Over the past five plus years, there have been an amazing number of technological advancements introduced to the construction industry. Many, if not most, of these technologies evolve either from the consumer space, military, or other established industries, or, with these advancements, comes a plethora of vendors and suppliers. Some are new fledgling businesses, some already established in the construction sector and growing through M&A, and some are more mature companies trying to enter into the construction market space.
It could be said that these are really exciting times to be in construction technology and, for the most part, I whole-heartedly agree. Advancements in the use of mobile devices, drones, Augmented Reality (AR), Virtual Reality (VR), and IoT within our space is pretty cool. At times, it feels like there is a rush to get the new functionality pushed out to our end users. our workers in the field. This makes IT folks like me who love this stuff, and other geeks at heart, excited! However, there is an important factor that we have to be constantly aware of, and worried about, as we emerge these new technologies into our work force. It is what I consider to be common sense basic IT planning.

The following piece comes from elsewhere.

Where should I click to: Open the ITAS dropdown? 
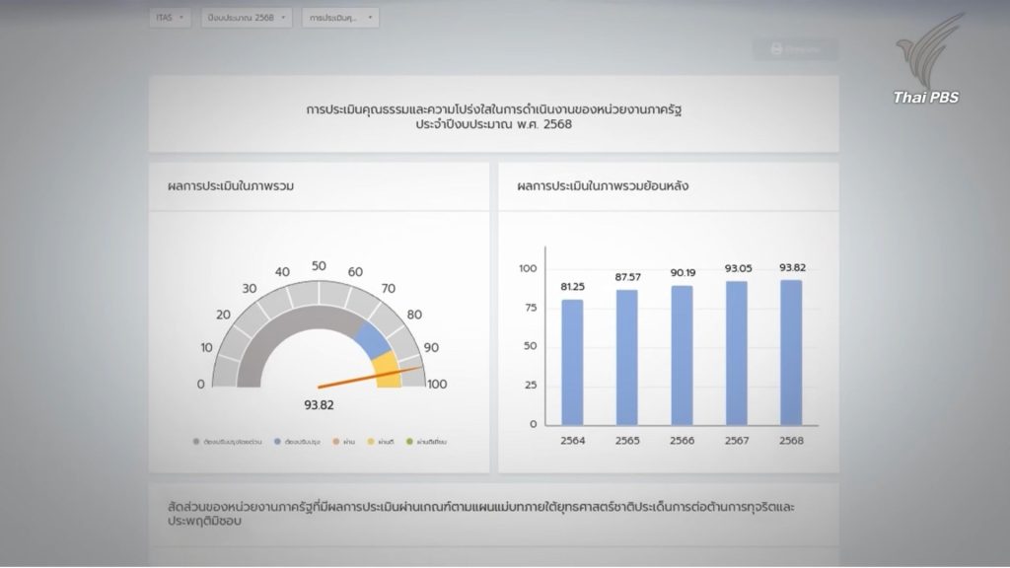point(172,18)
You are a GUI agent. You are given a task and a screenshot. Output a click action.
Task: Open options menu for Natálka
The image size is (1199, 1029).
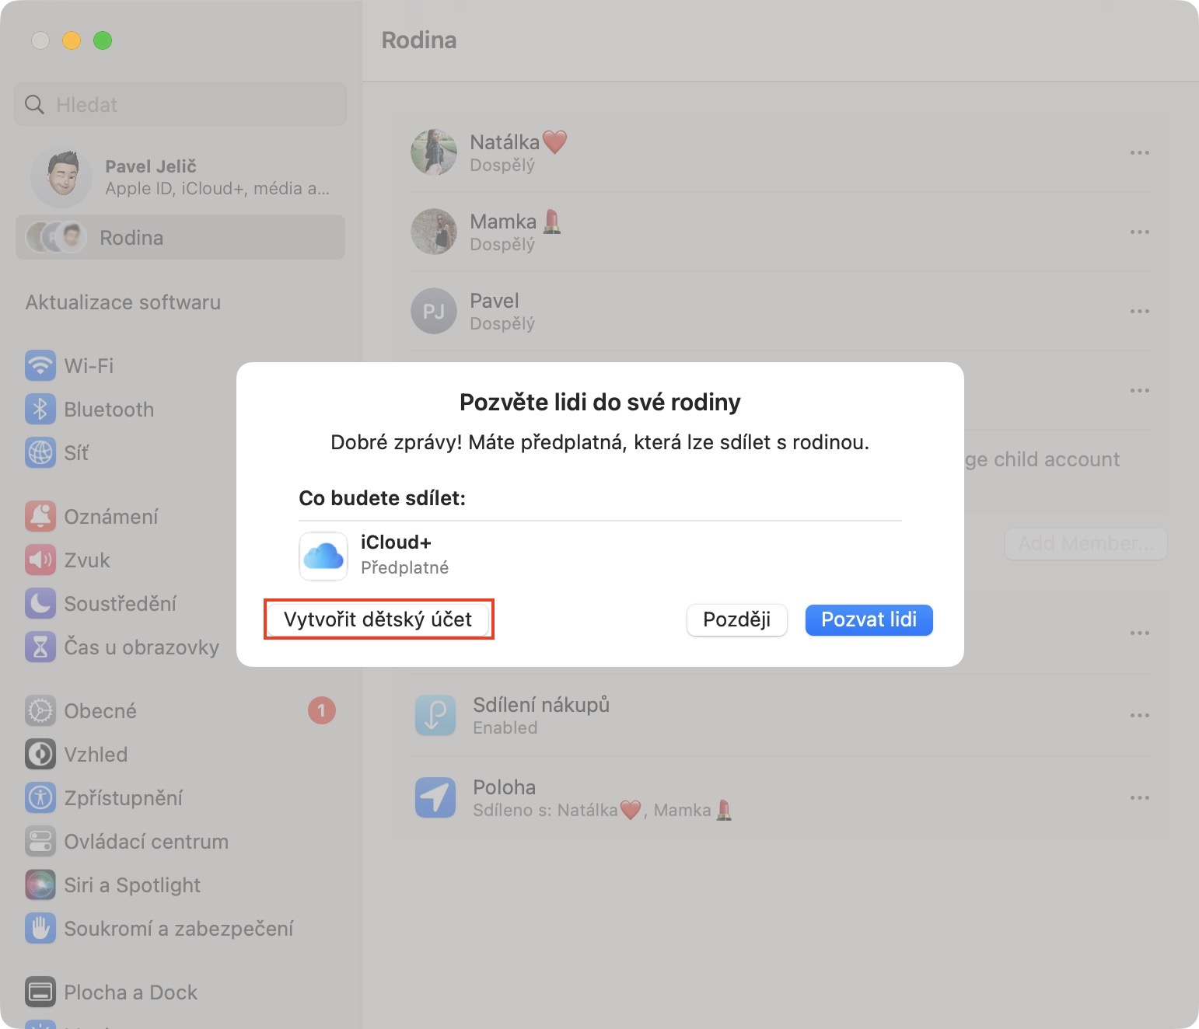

Long ago, when I worked in IT for a large utility company, one of the things that I took away from that experience was the importance of a well thought out project plan. This can seem a bit “old school,” but if I think about some of the amazing things we build in this industry (corporate campuses, medical facilities, data centers, renewable energy farms, high rise residential complexes, and more the most successful projects are predicated in a well thought out construction plan. Through all of the excitement of these cool new technologies, we have to consider going back-to-basics in terms of how we deploy them intelligently. The three most important factors are:
1. A Well Thought Out Deployment Plan – The nature of the construction business is to have many large scale projects in motion at any given point in time. The notion of doing a company-wide deployment of a new technology across the business is basically a non-starter. Just getting a technology pilot program started in the construction business is challenging. Yet, in the ever-increasing world of instant gratification, there is sometimes an expectation that rolling out new technologies is similar to updating our favorite mobile device app. We owe it to our business, and the industry, to develop and adhere to a well-thought out plan of execution for trialing, deploying, and supporting programs that can make us far more productive. There is no secret sauce for this. We have to draw on the experience we have gained in the technology world to “plan the work, and work the plan.”

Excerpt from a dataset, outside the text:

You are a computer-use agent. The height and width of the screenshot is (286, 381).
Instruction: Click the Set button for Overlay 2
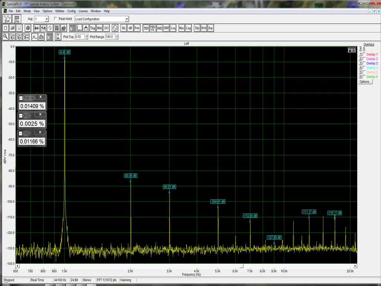click(360, 59)
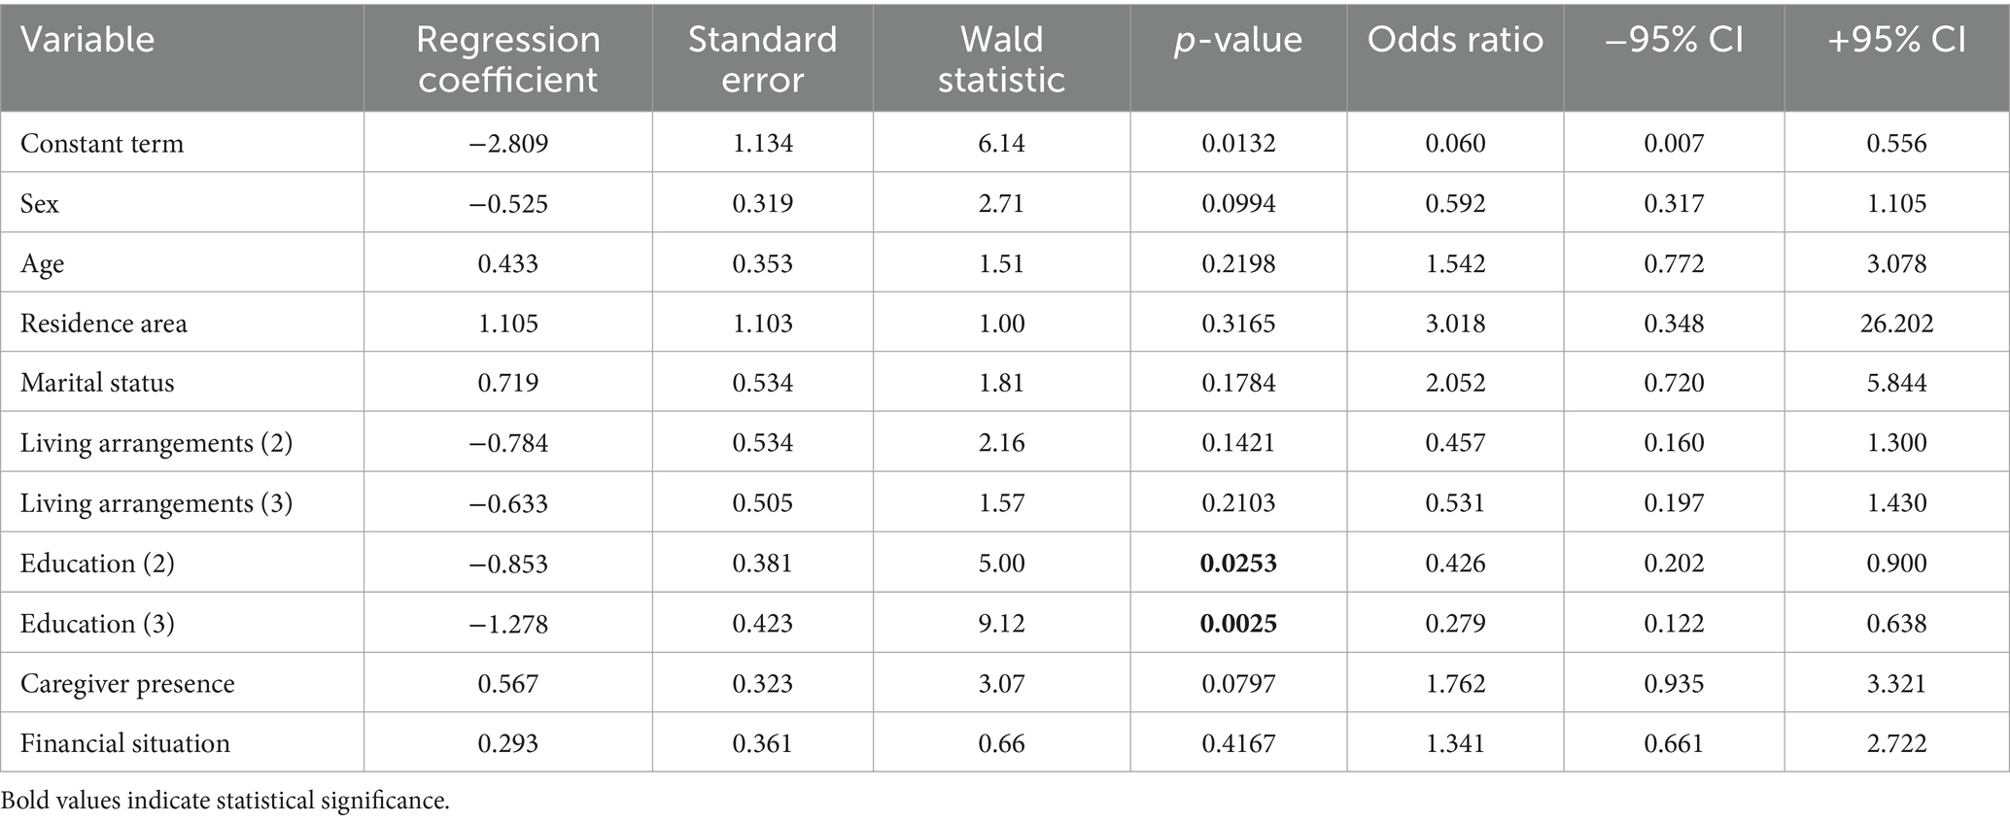
Task: Click the Regression coefficient column header
Action: [507, 58]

"There is an important factor that we have to be constantly aware of, and worried about, as we emerge these new technologies into our work force. It is what i consider to be common sense basic it planning"
2. Integration Capabilities – Most of us who manage IT in the construction world have the challenging dilemma of integrating new, rapidly evolving technologies into our current environments. Who in our trade hasn’t heard the phrase, “But we have an API,.” when discussing potential new programs with our partners. Many of us have to consider a large and complex collection of legacy platform components provided by vendors and suppliers who are looking out for their proprietary end “all-be–all” solutions to our woes. Then, there is the fun we have when one of those platforms go through an upgrade which breaks the interface. Construction needs a standard interface protocol for the many common bits of communication we trade back and forth daily. But, that’s another story for another time. In the meantime, we all need to keep integration points to our legacy systems at the forefront of every new technology deployment we undertake.
3. Security – I saved the most important one for last. Data and systems security considerations are paramount in any deployment. There are a lot of security risks out there today, and the number and sophistication of these threats grows each minute. Every now and then I find myself in a discussion about ease of access, especially when it comes to mobile technologies. While I completely understand the challenges for someone using mobile technology when it comes with a difficult access process, the opposite side of that is a major security breach that is not even open for debate. The “bad guys” are looking for any hole or opportunity to get in.
I understand the simplicity of this and the old mindset involved; however, I see great technology professionals (including myself) getting wrapped up in the exciting new technologies and the opportunity to deploy them quickly. To quote Clay Shirky, “The change we are in the middle of isn’t minor, and it isn’t optional.”